- [What is being asked]:
The expected output is each line below containing "field", copied in full.

(Data for review begins)

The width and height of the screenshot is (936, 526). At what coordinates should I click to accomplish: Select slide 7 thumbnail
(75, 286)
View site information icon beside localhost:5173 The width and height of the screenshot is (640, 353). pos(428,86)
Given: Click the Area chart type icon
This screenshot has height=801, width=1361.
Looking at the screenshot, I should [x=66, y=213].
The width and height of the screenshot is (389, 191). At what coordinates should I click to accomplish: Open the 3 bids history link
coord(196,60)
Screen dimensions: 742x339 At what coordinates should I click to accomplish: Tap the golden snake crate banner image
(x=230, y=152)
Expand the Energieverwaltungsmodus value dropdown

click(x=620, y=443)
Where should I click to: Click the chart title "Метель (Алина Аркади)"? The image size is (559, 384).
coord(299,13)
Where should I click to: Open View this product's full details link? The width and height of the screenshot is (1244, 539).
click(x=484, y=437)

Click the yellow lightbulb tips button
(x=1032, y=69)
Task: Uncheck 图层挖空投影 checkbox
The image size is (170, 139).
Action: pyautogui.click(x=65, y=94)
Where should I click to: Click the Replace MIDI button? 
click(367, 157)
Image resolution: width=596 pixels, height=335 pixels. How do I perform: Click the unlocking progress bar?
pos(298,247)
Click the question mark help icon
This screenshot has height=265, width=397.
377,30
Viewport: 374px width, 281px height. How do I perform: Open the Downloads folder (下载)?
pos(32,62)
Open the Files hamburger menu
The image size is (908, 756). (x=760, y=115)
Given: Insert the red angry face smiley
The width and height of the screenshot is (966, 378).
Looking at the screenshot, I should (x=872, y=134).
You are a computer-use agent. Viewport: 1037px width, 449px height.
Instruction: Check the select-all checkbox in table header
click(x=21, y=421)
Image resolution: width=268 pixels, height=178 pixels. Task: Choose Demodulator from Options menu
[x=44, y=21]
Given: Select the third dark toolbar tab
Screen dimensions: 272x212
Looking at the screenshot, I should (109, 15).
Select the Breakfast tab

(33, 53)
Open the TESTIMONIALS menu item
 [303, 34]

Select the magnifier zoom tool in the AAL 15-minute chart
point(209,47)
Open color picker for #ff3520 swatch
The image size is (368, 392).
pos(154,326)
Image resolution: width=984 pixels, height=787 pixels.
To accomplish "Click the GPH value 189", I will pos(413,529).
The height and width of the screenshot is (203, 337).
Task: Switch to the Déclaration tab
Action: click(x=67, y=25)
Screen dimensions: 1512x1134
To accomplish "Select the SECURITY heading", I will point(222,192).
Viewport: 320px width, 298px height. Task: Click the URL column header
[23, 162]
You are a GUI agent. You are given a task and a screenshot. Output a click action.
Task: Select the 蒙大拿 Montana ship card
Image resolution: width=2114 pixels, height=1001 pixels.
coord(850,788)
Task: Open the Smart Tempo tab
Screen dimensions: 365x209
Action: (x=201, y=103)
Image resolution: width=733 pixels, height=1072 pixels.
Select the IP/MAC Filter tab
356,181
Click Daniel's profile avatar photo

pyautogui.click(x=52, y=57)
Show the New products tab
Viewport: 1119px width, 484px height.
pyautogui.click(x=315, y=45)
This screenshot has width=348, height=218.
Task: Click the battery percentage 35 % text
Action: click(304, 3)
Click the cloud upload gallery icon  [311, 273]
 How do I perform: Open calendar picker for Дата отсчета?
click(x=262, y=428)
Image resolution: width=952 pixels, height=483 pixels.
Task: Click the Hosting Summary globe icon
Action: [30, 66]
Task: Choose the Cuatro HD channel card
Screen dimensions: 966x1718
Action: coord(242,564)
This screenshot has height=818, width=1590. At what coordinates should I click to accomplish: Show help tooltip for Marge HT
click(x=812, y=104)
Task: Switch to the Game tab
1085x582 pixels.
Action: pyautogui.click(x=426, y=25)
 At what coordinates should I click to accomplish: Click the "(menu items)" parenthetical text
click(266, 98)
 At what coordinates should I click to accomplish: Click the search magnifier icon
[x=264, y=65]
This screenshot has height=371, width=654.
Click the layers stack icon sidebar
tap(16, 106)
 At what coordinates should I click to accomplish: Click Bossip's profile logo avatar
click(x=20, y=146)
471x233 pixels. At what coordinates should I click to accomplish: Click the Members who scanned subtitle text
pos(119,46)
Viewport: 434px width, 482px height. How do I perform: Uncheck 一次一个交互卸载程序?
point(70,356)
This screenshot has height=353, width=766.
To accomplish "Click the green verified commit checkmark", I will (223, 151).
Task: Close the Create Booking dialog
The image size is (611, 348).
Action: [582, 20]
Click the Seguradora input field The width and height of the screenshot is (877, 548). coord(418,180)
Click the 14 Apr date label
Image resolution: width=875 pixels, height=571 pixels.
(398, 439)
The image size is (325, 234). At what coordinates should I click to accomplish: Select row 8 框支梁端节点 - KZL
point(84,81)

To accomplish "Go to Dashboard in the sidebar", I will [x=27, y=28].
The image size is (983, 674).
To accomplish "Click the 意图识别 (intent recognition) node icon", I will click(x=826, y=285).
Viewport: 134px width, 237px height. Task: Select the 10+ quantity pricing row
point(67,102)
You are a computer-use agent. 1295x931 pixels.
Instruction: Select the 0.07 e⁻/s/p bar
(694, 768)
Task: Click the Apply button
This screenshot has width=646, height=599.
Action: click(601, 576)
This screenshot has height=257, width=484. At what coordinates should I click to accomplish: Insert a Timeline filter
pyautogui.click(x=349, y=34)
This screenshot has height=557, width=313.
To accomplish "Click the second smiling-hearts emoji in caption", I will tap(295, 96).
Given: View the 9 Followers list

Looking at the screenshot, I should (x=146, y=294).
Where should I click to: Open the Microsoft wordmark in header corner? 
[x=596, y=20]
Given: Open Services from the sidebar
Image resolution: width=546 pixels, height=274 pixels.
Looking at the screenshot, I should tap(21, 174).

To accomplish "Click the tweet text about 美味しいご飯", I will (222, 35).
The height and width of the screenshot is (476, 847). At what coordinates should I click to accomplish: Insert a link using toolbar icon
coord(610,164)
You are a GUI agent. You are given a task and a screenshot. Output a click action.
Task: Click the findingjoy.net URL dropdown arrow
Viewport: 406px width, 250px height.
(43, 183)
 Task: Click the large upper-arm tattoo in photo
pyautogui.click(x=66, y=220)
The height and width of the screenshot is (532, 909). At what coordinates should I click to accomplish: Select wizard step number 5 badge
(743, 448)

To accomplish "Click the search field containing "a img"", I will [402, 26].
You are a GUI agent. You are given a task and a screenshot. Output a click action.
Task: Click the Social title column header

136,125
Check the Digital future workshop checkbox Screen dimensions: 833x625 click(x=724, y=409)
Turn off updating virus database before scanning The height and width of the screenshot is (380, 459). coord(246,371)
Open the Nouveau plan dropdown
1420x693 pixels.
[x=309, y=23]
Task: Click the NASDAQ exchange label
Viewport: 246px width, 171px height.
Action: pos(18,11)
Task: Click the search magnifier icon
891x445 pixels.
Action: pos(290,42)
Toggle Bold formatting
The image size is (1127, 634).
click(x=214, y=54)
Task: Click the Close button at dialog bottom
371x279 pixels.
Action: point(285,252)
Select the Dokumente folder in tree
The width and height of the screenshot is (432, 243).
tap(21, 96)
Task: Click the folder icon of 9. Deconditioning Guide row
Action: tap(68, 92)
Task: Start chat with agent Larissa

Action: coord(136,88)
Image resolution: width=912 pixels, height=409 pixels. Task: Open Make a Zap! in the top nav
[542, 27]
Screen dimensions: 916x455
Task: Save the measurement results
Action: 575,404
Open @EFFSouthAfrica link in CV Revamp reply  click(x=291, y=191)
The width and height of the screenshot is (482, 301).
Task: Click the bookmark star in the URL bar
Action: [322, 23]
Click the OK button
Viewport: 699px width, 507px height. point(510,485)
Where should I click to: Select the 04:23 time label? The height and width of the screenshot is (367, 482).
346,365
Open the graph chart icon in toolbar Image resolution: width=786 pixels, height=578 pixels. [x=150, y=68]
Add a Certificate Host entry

(Data for review ends)

- [Answer below]:
Click the Seguradora input field The width and height of the screenshot is (877, 548). coord(418,180)
To accomplish "Click the search field containing "a img"", I will [402, 26].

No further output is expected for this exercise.